Tiada seorang dan mereka akan rela mati terbunuh, sebelum
dapat membunuh lawan.

Mengingat bahwa gembong-gembong Quraisy telah juga ikut serta
dalam angkatan perang ini, beberapa orang dari kalangan ahli
pikir mereka merasa kuatir, kalau-kalau banyak dari mereka itu
yang akan terbunuh, sehingga Mekah sendiri nanti akan
kehilangan arti. Sungguhpun begitu mereka masih takut kepada
Abu Jahl yang begitu keras, juga mereka takut dituduh pengecut
dan penakut. Tetapi tiba-tiba tampil 'Utba b.
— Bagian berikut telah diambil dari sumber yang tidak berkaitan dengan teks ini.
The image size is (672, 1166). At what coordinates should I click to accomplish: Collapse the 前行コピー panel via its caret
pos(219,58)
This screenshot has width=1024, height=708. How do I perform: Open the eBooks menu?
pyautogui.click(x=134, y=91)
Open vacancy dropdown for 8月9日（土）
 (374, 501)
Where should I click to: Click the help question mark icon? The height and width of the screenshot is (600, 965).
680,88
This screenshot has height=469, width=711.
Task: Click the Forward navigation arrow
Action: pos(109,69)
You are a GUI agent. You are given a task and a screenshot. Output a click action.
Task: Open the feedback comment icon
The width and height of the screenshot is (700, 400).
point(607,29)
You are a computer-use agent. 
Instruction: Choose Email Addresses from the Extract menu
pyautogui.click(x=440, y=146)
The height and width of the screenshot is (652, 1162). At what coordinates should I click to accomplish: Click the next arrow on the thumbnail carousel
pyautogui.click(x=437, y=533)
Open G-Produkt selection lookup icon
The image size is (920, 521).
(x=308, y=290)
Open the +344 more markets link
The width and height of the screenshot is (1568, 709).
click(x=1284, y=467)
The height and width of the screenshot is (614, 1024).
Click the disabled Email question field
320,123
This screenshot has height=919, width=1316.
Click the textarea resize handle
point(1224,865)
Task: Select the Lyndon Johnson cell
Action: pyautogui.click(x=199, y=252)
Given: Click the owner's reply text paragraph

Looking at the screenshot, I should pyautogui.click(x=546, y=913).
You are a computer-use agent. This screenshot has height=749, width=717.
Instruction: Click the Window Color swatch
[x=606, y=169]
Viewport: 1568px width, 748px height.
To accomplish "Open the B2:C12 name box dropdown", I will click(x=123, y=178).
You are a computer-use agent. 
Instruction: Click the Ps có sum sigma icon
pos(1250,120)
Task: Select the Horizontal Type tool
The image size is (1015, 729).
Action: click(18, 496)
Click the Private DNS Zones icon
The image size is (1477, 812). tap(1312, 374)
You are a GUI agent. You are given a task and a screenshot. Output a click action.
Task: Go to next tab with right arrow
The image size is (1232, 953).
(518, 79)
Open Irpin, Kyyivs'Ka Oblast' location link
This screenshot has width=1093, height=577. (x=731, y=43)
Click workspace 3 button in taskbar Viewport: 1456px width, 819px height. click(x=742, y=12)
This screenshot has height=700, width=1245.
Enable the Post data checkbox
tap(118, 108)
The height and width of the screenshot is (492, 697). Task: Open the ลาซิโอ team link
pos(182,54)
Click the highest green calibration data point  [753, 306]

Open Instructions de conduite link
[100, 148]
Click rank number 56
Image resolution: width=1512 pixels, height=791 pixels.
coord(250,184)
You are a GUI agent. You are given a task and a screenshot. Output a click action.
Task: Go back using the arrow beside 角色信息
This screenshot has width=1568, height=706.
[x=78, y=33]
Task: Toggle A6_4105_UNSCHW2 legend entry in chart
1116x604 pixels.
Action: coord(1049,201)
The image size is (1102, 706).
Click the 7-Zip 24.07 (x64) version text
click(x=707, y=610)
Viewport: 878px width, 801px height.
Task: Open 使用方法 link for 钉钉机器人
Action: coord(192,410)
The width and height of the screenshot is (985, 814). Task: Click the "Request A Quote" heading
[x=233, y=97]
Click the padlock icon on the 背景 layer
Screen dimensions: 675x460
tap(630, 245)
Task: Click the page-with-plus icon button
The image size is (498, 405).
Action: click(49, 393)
Rabi'a ke
hadapan mereka itu sambil berkata:

"Saudara-saudara kaum Quraisy, apa yang tuan-tuan lakukan
hendak memerangi Muhammad dan kawan-kawannya itu, sebenarnya
tak ada gunanya. Kalau dia sampai binasa karena tuan-tuan,
masih ada orang lain dari kalangan tuan-tuan sendin yang akan
melihat, bahwa yang terbunuh itu adalah saudara sepupunya,
dari pihak bapa atau pihak ibu, atau siapa saja dari
keluarganya. Kembali sajalah dan biarkan Muhammad dengan
teman-temannya itu. Kalau dia binasa karena pihak lain, maka
itu yang tuan-tuan kehendaki. Tetapi kalau bukan itu yang
terjadi, kita tidak perlu melibatkan diri dalam hal-hal yang
tidak kita inginkan."

Mendengar kata-kata 'Utba itu, Abu Jahl naik darah. Ia segera
memanggil 'Amir bin'l-Hadzrami dengan mengatakan:

"Sekutumu ini ingin supaya orang pulang. Kau sudah melihat
dengan mata kepala sendiri siapa yang harus dituntut balas.
Sekarang, tuntutlah pembunuhan terhadap saudaramu!"8

'Amir segera bangkit dan berteriak:

"O saudaraku! Tak ada jalan lain mesti perang!"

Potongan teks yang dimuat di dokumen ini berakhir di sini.